Requirement:
Write the next part of the Steve Markle biography below, starting right after its last sentence.

Steve Markle is a Canadian filmmaker, actor, writer, editor and producer best known for Shoot To Marry (2020), Testees (2008), and Camp Hollywood (2004).

Markle won a Gemini Award for his documentary Camp Hollywood in 2005, and won the Slamdance Film Festival Audience Award for Breakout Features for his documentary Shoot To Marry in 2020.

== Early life and education ==
Markle was born and raised in Toronto, Ontario. His father, Jack Markle, and uncle, Sam Markle, are pioneers of neon art. They created the iconic three-story neon record for Sam The Record Man and ran The Electric Gallery in Yorkville from 1970 to 1979.

In 1993, Markle graduated from Ryerson University as recipient of the Norman Jewison Filmmaking Award.

== Career ==
Markle directed TV commercials and music videos before taking a creative director position at Showcase, a Canadian TV network, in 1997. That same year, Markle ran for Mayor of Toronto in the 1997 Toronto municipal election promising origami parking tickets, and magical elves to handle road construction. Markle received 1,244 votes.

In 2003, Markle moved to Los Angeles. He performed at The Hollywood Improv and filmed comedy videos at the Playboy Mansion and the MTV Video Music Awards before taking the starring role in You’ve Got A Friend, a hidden camera show produced by Ashton Kutcher for MTV in 2004.

Material shown:
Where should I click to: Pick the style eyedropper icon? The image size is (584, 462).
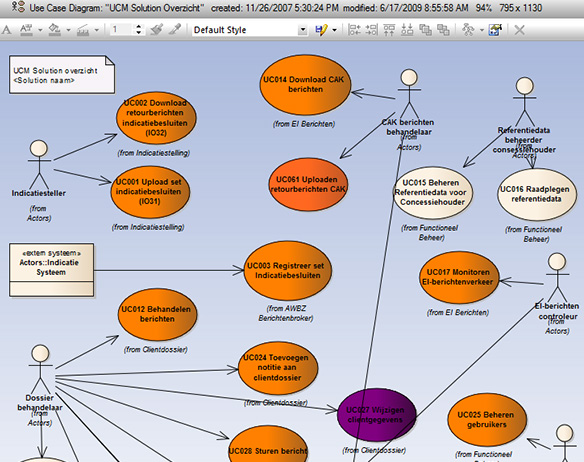click(x=175, y=29)
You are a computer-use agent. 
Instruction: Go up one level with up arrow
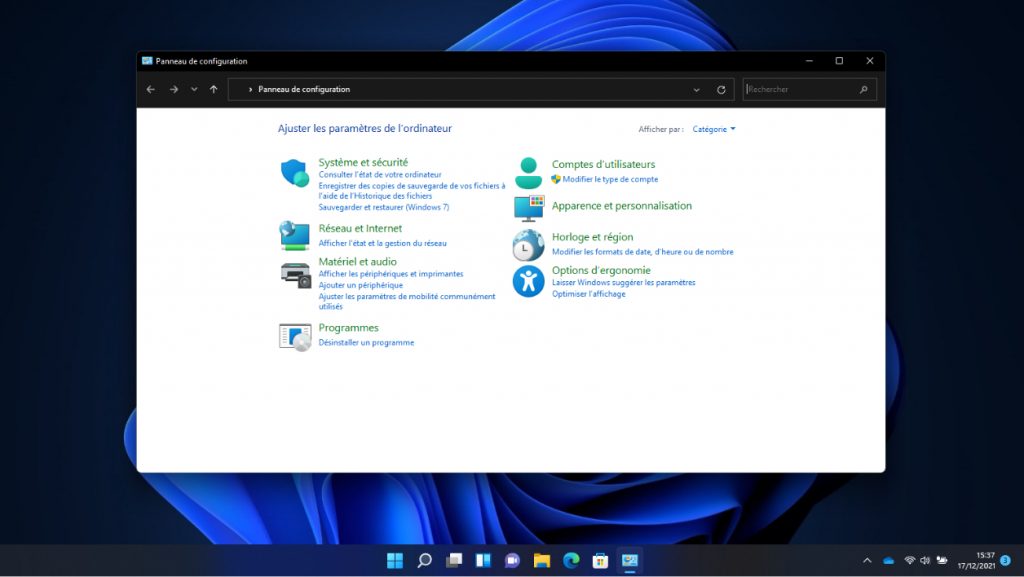click(x=214, y=90)
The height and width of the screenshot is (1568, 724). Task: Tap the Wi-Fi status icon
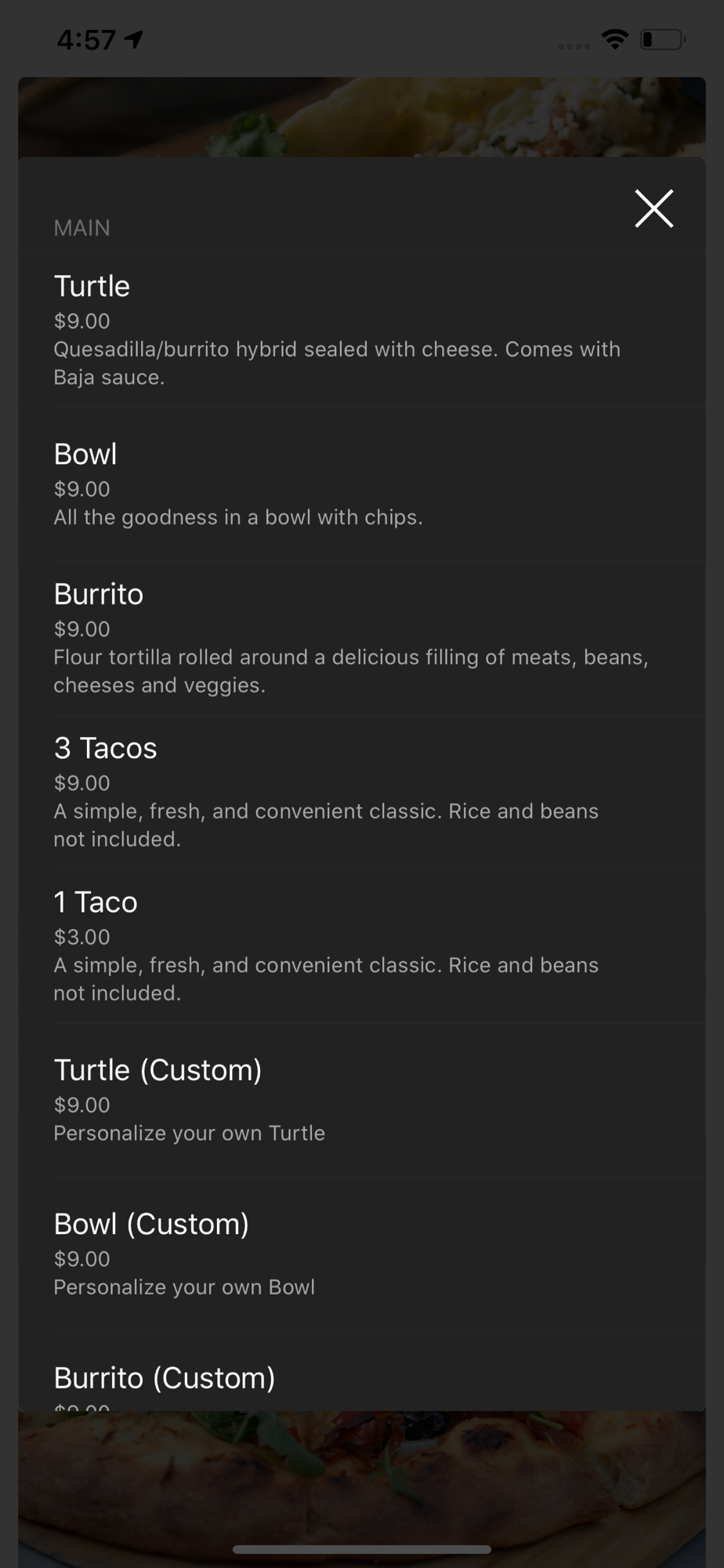pos(615,38)
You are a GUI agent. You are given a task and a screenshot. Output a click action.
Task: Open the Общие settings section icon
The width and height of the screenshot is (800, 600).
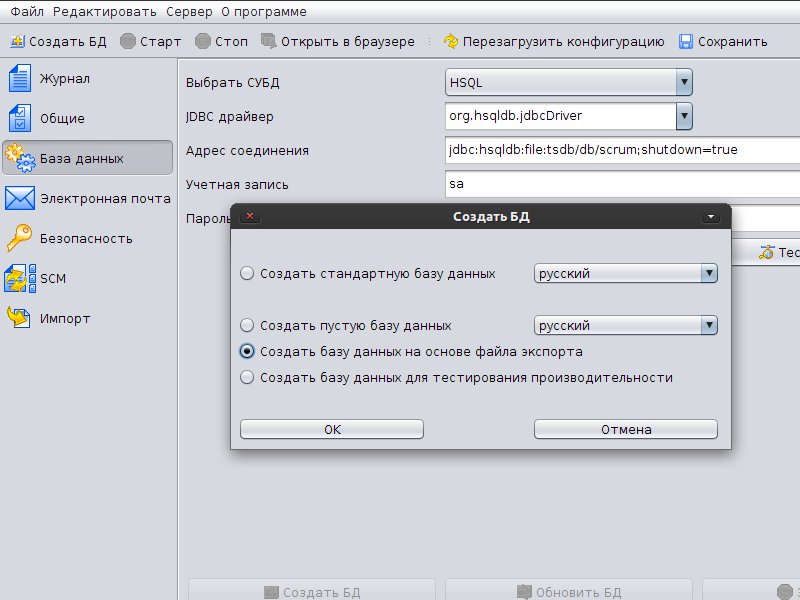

Answer for this exercise:
=== Camp Hollywood ===
In 2004, Markle wrote, directed, edited and produced the documentary Camp Hollywood which had its American broadcast premiere on Sundance TV. Camp Hollywood won a Gemini Award in Canada where it aired on IFC and CBC Television. Camp Hollywood follows aspiring actors, comedians and musicians residing at the Highland Gardens hotel, in Los Angeles, then a seedy hotel living on past associations with The Rat Pack, Janis Joplin and other rock stars. The documentary, which sees Markle trying to live at the hotel for 60 days in order to become a stand-up star, is considered a cult classic and features cameos by Mark Margolis and Malin Åkerman.

=== Testees ===
In 2008, Markle starred in the FX comedy series Testees. Markle plays a slacker who works as a human guinea pig. Testees aired on FX in the U.S., the TV network Showcase in Canada, and on Comedy Central in Germany, Austria and the Netherlands.'

=== Shoot To Marry ===
In 2020, Markle’s documentary Shoot To Marry had its world premiere at the Slamdance Film Festival winning the Audience Award for Breakout Features. Shoot To Marry had its European premiere at the Raindance Film Festival and its Canadian premiere at the Canadian Film Festival where it won the award for Best Feature. Written, directed, edited and produced by Markle, the documentary follows the filmmaker, heartbroken from a failed Christmas proposal, as he films interesting women on a search for enlightenment and love.

Shoot To Marry was released by Gravitas Ventures in the U.S. and by Northern Banner Releasing in Canada where it premiered on Super Channel.

== Selected awards and nominations ==

- 2005 Gemini Award for Best Performing Arts Program or Series or Arts Documentary Program or Series: Camp Hollywood (2004)
- 2005 nomination, Gemini Award for Best Writing in a Documentary Program or Series: Camp Hollywood (2004)
- 2009 nomination, Canadian Screen Award for Best Comedy Series: Testees (2008)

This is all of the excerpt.